* Problem statement:
From the line containing "Viewport: 488px width, 214px height." to the last line of the records, please reproduce every line exactly and nothing more.

* Record set:
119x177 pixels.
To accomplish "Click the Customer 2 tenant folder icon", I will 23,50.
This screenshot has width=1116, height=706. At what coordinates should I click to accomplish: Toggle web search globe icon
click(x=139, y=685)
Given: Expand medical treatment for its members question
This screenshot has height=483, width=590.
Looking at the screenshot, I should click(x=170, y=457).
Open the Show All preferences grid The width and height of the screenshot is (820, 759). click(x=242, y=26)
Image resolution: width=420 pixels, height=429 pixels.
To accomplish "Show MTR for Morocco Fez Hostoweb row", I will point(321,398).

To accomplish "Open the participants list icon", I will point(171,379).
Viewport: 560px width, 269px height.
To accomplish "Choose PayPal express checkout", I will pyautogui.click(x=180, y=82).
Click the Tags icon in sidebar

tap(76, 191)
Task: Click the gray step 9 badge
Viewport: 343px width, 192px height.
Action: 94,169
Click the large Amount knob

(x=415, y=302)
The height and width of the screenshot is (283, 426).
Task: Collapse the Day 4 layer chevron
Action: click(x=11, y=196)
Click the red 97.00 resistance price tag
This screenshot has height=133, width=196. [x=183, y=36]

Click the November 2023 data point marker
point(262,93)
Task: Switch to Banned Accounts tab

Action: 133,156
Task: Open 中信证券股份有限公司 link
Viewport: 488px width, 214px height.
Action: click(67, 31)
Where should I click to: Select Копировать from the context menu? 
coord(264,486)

* Result below:
Viewport: 488px width, 214px height.
Action: click(67, 31)
Where should I click to: Select Копировать from the context menu? 
coord(264,486)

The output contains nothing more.